[Begin]
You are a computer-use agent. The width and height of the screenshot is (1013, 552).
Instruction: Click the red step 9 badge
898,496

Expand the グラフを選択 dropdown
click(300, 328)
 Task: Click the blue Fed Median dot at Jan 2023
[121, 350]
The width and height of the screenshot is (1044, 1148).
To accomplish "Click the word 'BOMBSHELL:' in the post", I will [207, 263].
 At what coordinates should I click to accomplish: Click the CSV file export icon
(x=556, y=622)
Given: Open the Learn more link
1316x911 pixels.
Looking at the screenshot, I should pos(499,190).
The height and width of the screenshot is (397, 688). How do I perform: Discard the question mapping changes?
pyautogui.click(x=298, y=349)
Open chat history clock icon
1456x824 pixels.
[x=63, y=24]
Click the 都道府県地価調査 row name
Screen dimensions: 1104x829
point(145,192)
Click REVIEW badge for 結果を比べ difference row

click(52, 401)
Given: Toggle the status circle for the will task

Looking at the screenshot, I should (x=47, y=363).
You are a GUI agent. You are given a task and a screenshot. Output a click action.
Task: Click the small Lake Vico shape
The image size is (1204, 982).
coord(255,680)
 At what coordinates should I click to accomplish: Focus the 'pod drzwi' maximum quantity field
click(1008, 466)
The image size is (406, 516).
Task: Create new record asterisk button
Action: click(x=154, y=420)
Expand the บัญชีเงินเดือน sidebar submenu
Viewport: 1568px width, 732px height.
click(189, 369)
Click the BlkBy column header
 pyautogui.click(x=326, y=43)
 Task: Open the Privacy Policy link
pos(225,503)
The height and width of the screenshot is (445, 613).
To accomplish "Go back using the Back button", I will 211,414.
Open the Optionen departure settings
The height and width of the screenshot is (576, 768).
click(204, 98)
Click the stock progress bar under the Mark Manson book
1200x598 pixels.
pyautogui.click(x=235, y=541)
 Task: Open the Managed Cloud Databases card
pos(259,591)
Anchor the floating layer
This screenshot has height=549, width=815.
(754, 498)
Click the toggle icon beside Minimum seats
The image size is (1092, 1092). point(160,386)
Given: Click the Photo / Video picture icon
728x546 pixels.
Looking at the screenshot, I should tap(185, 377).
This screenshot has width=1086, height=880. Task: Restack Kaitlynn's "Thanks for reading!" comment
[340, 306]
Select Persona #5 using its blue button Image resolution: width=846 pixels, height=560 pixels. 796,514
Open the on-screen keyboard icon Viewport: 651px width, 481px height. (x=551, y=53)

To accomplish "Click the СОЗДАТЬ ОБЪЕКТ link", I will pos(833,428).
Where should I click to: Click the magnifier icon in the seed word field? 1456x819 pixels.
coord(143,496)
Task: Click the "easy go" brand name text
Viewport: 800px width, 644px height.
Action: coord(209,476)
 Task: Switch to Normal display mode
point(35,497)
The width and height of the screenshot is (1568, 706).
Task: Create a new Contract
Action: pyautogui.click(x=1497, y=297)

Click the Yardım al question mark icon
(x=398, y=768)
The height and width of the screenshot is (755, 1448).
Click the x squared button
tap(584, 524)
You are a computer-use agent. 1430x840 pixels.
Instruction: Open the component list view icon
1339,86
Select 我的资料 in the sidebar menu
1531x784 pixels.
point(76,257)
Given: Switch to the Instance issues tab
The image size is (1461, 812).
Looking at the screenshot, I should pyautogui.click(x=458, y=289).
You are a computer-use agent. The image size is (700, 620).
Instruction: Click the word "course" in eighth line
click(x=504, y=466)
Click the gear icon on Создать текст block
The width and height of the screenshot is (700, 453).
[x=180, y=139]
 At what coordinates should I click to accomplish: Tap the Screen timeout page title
[End]
Return the listing above word for word, every line from the first to the last.

# Task response
You are a computer-use agent. The width and height of the screenshot is (1013, 552).
Instruction: Click the red step 9 badge
898,496

Expand the グラフを選択 dropdown
click(300, 328)
 Task: Click the blue Fed Median dot at Jan 2023
[121, 350]
The width and height of the screenshot is (1044, 1148).
To accomplish "Click the word 'BOMBSHELL:' in the post", I will [207, 263].
 At what coordinates should I click to accomplish: Click the CSV file export icon
(x=556, y=622)
Given: Open the Learn more link
1316x911 pixels.
Looking at the screenshot, I should pos(499,190).
The height and width of the screenshot is (397, 688). How do I perform: Discard the question mapping changes?
pyautogui.click(x=298, y=349)
Open chat history clock icon
1456x824 pixels.
[x=63, y=24]
Click the 都道府県地価調査 row name
Screen dimensions: 1104x829
point(145,192)
Click REVIEW badge for 結果を比べ difference row

click(52, 401)
Given: Toggle the status circle for the will task

Looking at the screenshot, I should (x=47, y=363).
You are a GUI agent. You are given a task and a screenshot. Output a click action.
Task: Click the small Lake Vico shape
The image size is (1204, 982).
coord(255,680)
 At what coordinates should I click to accomplish: Focus the 'pod drzwi' maximum quantity field
click(1008, 466)
The image size is (406, 516).
Task: Create new record asterisk button
Action: click(x=154, y=420)
Expand the บัญชีเงินเดือน sidebar submenu
Viewport: 1568px width, 732px height.
click(189, 369)
Click the BlkBy column header
 pyautogui.click(x=326, y=43)
 Task: Open the Privacy Policy link
pos(225,503)
The height and width of the screenshot is (445, 613).
To accomplish "Go back using the Back button", I will 211,414.
Open the Optionen departure settings
The height and width of the screenshot is (576, 768).
click(204, 98)
Click the stock progress bar under the Mark Manson book
1200x598 pixels.
pyautogui.click(x=235, y=541)
 Task: Open the Managed Cloud Databases card
pos(259,591)
Anchor the floating layer
This screenshot has height=549, width=815.
(754, 498)
Click the toggle icon beside Minimum seats
The image size is (1092, 1092). point(160,386)
Given: Click the Photo / Video picture icon
728x546 pixels.
Looking at the screenshot, I should tap(185, 377).
This screenshot has width=1086, height=880. Task: Restack Kaitlynn's "Thanks for reading!" comment
[340, 306]
Select Persona #5 using its blue button Image resolution: width=846 pixels, height=560 pixels. 796,514
Open the on-screen keyboard icon Viewport: 651px width, 481px height. (x=551, y=53)

To accomplish "Click the СОЗДАТЬ ОБЪЕКТ link", I will pos(833,428).
Where should I click to: Click the magnifier icon in the seed word field? 1456x819 pixels.
coord(143,496)
Task: Click the "easy go" brand name text
Viewport: 800px width, 644px height.
Action: coord(209,476)
 Task: Switch to Normal display mode
point(35,497)
The width and height of the screenshot is (1568, 706).
Task: Create a new Contract
Action: pyautogui.click(x=1497, y=297)

Click the Yardım al question mark icon
(x=398, y=768)
The height and width of the screenshot is (755, 1448).
Click the x squared button
tap(584, 524)
You are a computer-use agent. 1430x840 pixels.
Instruction: Open the component list view icon
1339,86
Select 我的资料 in the sidebar menu
1531x784 pixels.
point(76,257)
Given: Switch to the Instance issues tab
The image size is (1461, 812).
Looking at the screenshot, I should pyautogui.click(x=458, y=289).
You are a computer-use agent. The image size is (700, 620).
Instruction: Click the word "course" in eighth line
click(x=504, y=466)
Click the gear icon on Создать текст block
The width and height of the screenshot is (700, 453).
[x=180, y=139]
 At what coordinates should I click to accomplish: Tap the Screen timeout page title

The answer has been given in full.